Durante todo ese proceso que acaba de concluir hoy mismo, cuando escribo esto que hoy están leyendo ustedes, no se me fue de la memoria el cuento, la breve narración que Asunta escribió a propósito de su abuelo y que, cuando la leí, me produjo la desasosegante impresión de que la niña estaba echando fuera algo: su convicción, su sospecha o su conocimiento de que a su abuelo lo habían eliminado. Y pensaba en Curro y en su vitalidad, en la inquieta actividad de Paco Porto, en la dedicación que los dos sentían por su nieta y, también, en el afán que los dos tenían por protegerla manifestado en el hecho, según creo recordar haber leído, de haberla convertido en su heredera, algo que después quedó claro que no era cierto. Pero el rumor, que eso fue en lo que se quedó, algo debería querer decir.

Quizá todo esto se me ocurrió a mi, quizá lo leí, ya no lo sé porque no he visto que saliese a colación en las duras jornadas que acaban de finalizar en la condena, por unanimidad de todos los miembros del jurado, de los padres de una niña que fue traída desde China para ser asesinada en Compostela.
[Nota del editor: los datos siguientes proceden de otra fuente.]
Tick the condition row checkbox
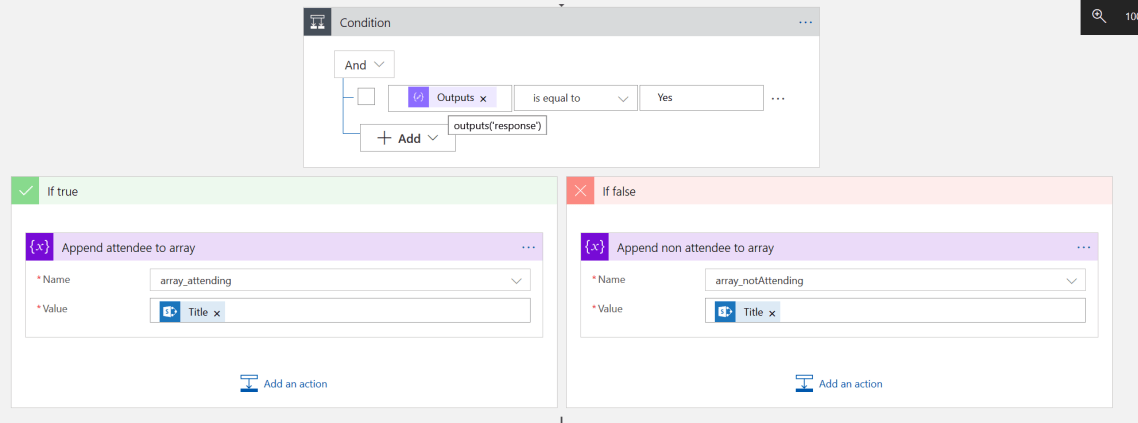Viewport: 1138px width, 423px height. (x=366, y=97)
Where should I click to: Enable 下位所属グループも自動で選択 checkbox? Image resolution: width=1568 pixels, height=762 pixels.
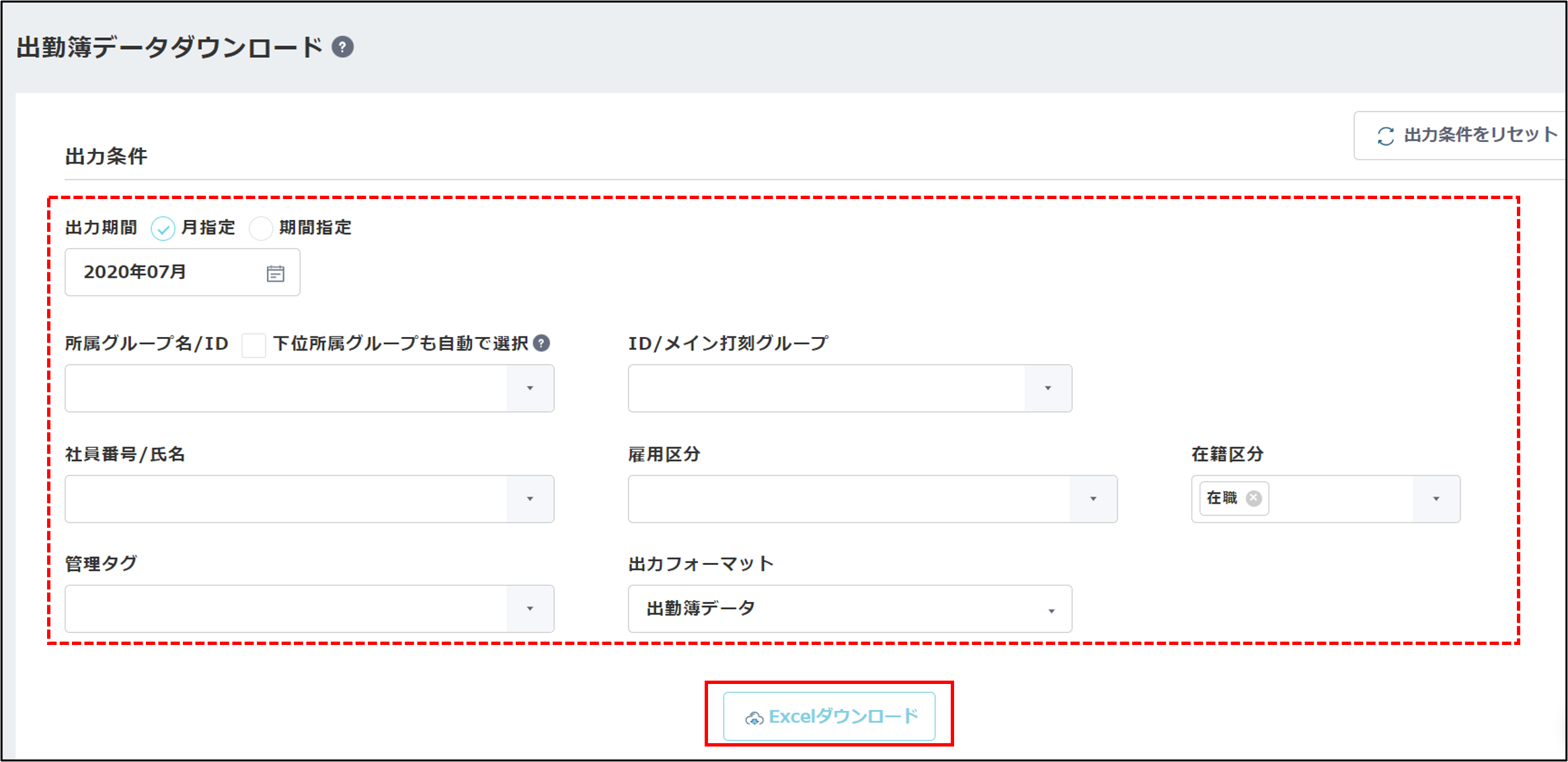(253, 345)
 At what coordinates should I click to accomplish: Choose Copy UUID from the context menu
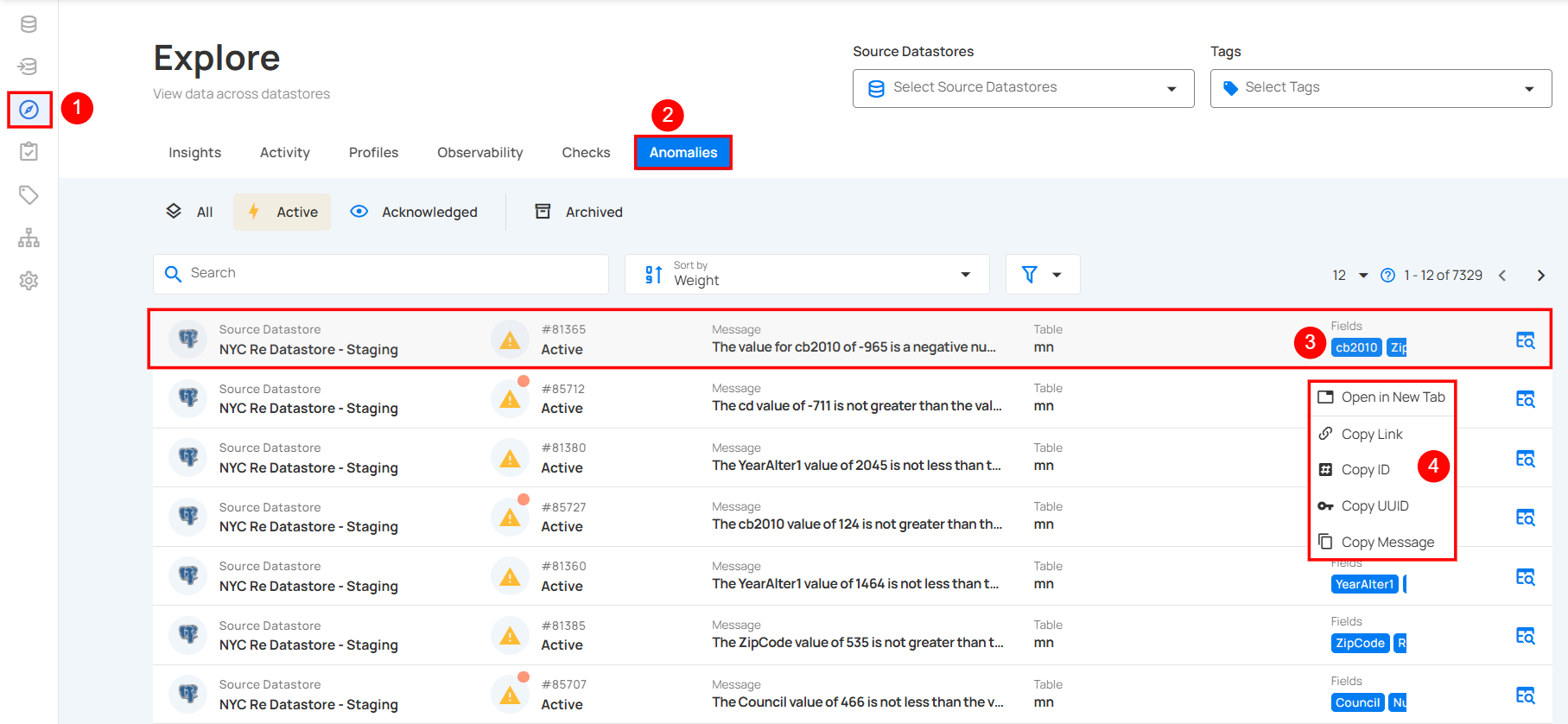pos(1374,506)
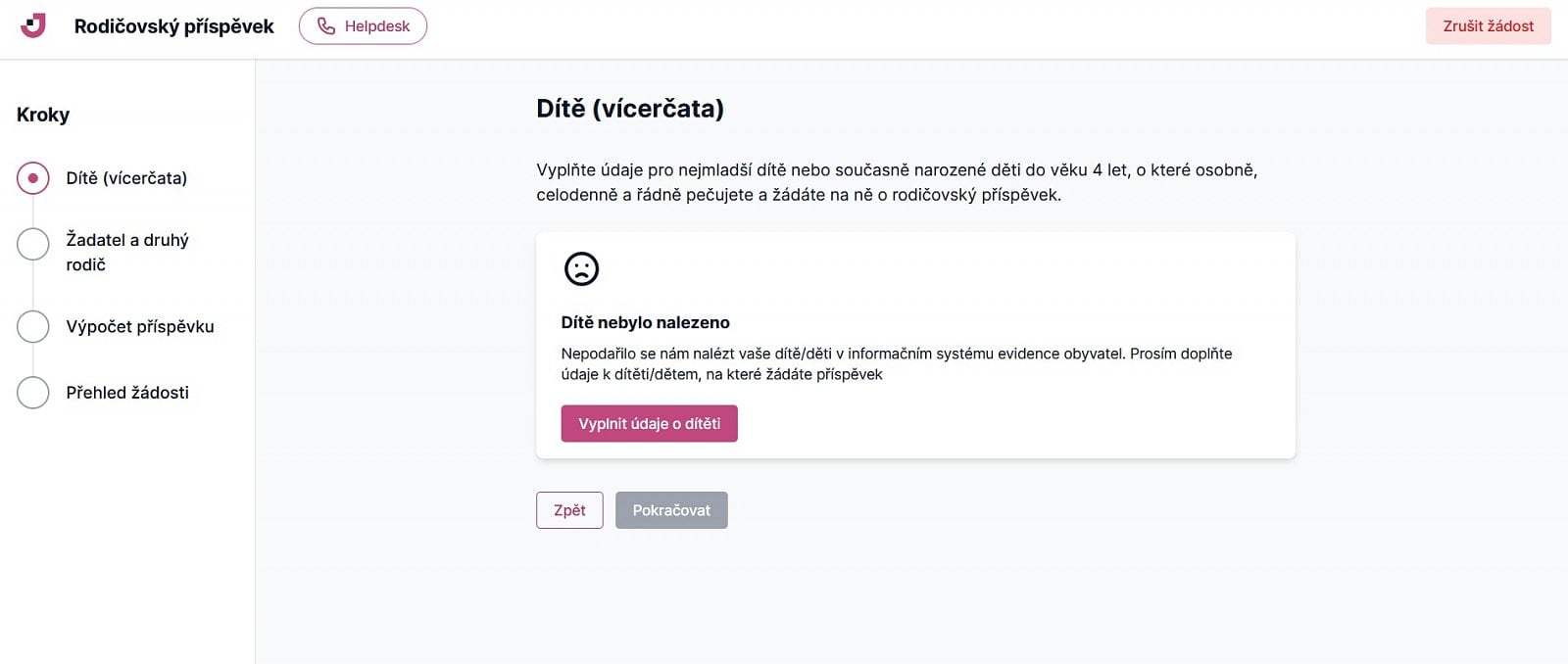Click the Dítě nebylo nalezeno message title
This screenshot has height=664, width=1568.
pos(645,322)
No creo que haya sido una muerte gratuita e inmotivada; aunque no sea cierto que fuese la rica heredera de sus dos abuelos difuntos, difuntos de modo tan imprevisto como coincidente, hija de dos padres en situación personal y económica precaria: él en el paro y ella sin la totalidad de recursos que se había imaginado, eso al menos.

Cuando escribo aún no se conoce la sentencia, ni leí los extremos en los que unánimemente se basó el jurado para considerarlos culpables de asesinato. Los psiquiatras dicen que los dos condenados están bien, que son responsables de sus actos, que distinguen el bien del mal. Los abogados defensores dieron toda la impresión de que, más que tratar de demostrar la inocencia de sus dos clientes, lo que intentaron fue dejar en evidencia la incapacidad de unos y de otros para dejar lo suficientemente claro móviles y culpas.

Mientras tanto a mi no se me van de la cabeza los rostros amigos y sonrientes de Curro Ortega y de Paco Porto y no dejo de preguntarme qué será lo que subyace por debajo de una sociedad como la compostelana que cada cierto tiempo nos sorprende con una desaparición sin explicar, una niña asesinada, un músico empujado a irse con sus sones a otra parte, un electricista que aligera los cepillos eclesiásticos durante años sin que nadie note nada, se lleva luego un códice, todo de modo que todos ellos ponen a su ciudad en las portadas de los noticieros y nos meten a todos el corazón en un puño porque no entendemos nada. A ver si es que algo huele a podrido y no es precisamente en Dinamarca.